___ TEXTE À LIRE ___
Témoignage du Dr Régis Garrigue la nuit dernière, à Gaza

Une détonation plus forte que les autres nous précipite dans les couloirs. Avec beaucoup de sang froid, les infirmiers du service de chirurgie apportent des masques de bloc opératoire à tout le monde. «Mettez cela, ils utilisent des gaz», me conseille Ahmad, jeune infirmier, dans un anglais parfait.

Dans cette ambiance indescriptible, je retrouve Ibrahim. Un vieil ami avec qui j’avais déjà travaillé dans les ambulances du Croissant Rouge en 2001. Il est venu se réfugier à l’hôpital avec ses enfants. « La maison en face de la mienne vient d’être bombardée et détruite. Mes 5 enfants devenaient fous. Ils avaient peur et m’ont demandé de faire quelque chose, alors on est sorti en courant dans la nuit, et nous voilà », me dit il en ajustant cette ridicule protection de papier sur son visage.
___ ENREGISTREMENTS FOURNIS ___
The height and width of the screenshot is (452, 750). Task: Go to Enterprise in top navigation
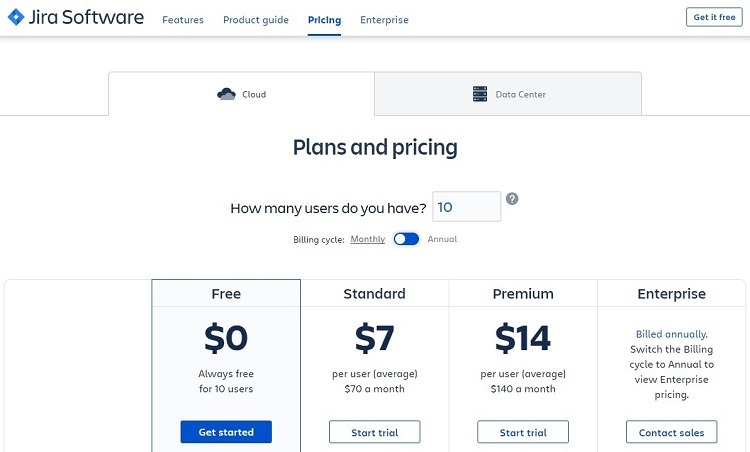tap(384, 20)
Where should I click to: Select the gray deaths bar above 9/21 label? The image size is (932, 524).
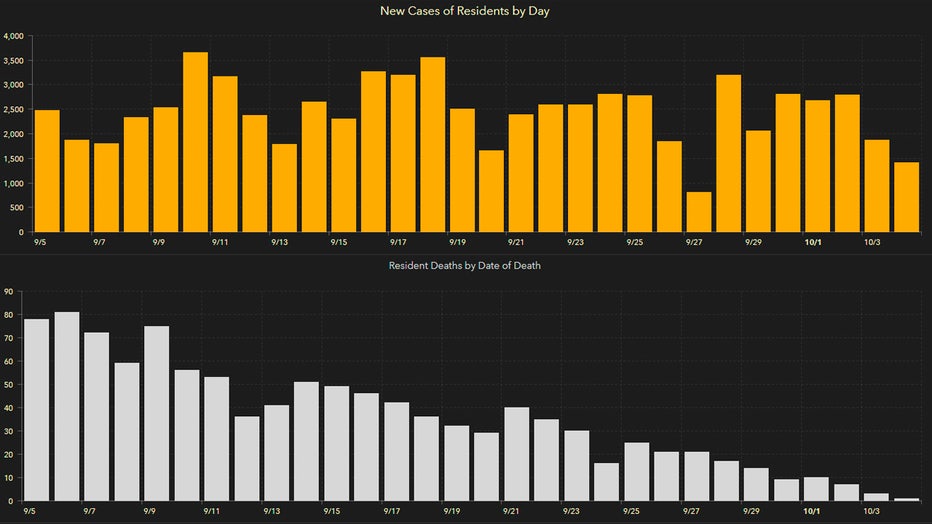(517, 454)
___
___ ENREGISTREMENTS FOURNIS ___
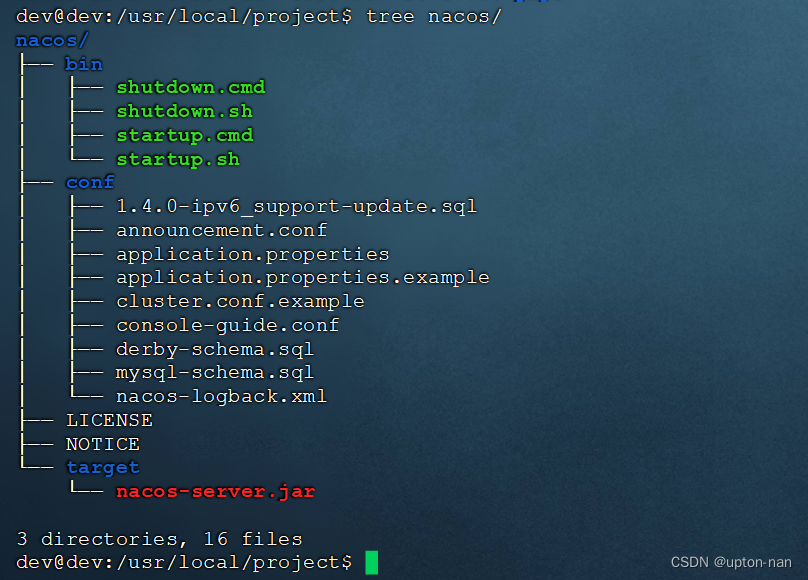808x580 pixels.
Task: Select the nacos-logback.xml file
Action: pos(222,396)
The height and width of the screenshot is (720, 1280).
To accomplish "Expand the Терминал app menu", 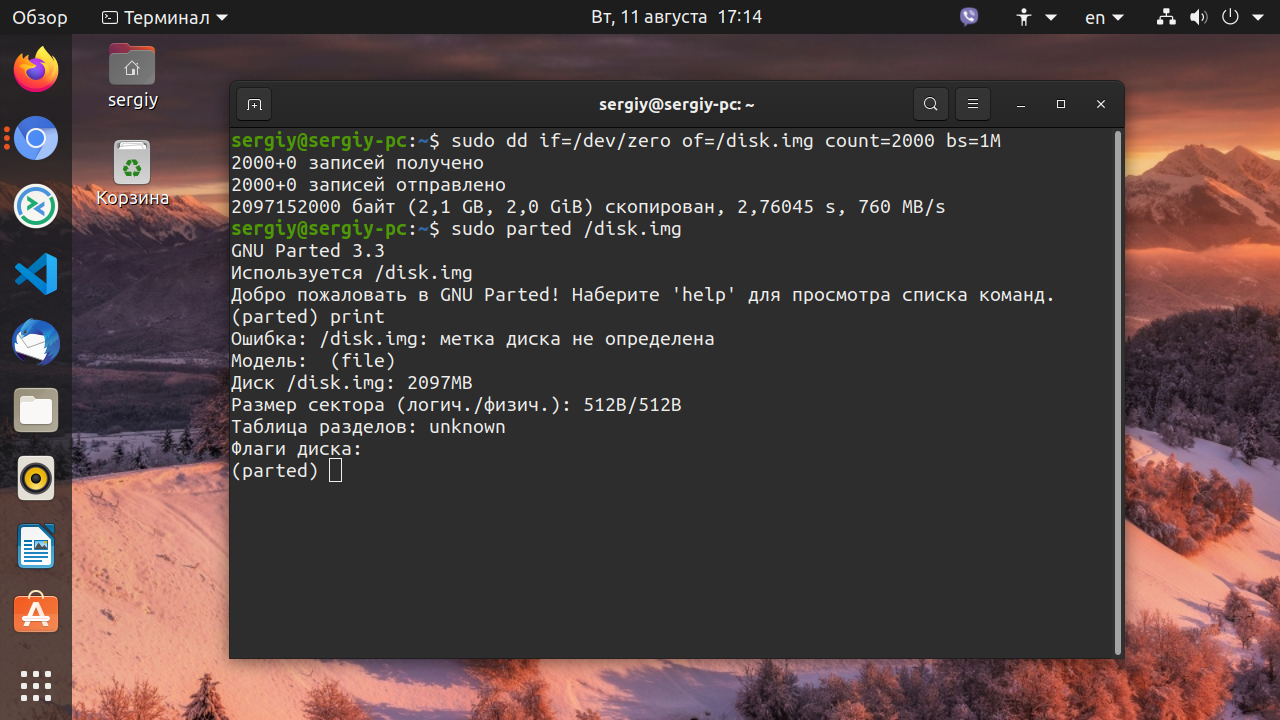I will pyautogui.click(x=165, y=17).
___
* [CONSIGNE]:
Poursuivez le témoignage du Dr Régis Garrigue à Gaza en reprenant juste après sa dernière phrase. Ces enregistrements n'ont aucun lien avec le témoignage.

* [RÉPONSE]:
J’ai mal au crâne. L’odeur est très forte. Ca sent le souffre, comme dirait des vieux grognards, c’est « l’odeur du canon ».
On ne sait plus très bien où l’on est et ce qui se passe. Chacun traine, dans le couloir en marchant ou fumant pour se réchauffer. La fatigue accumulée n’arrange rien. En 3 nuits, nous avons dû dormir 5 ou 6h. Il n’y a plus rien à manger. Nos collègues nous ont trouvé pour diner un peu de pain, du fromage et une tomate. C’est tout.

Alors que depuis quelques minutes, les tirs de char ont cessé, le bruit typique des bombardements des F 16 viennent de reprendre. Un sifflement très long, un grand moment d’angoisse où on se demande « où cela va tomber », puis une explosion d’une violence rare qui sidère tout le monde.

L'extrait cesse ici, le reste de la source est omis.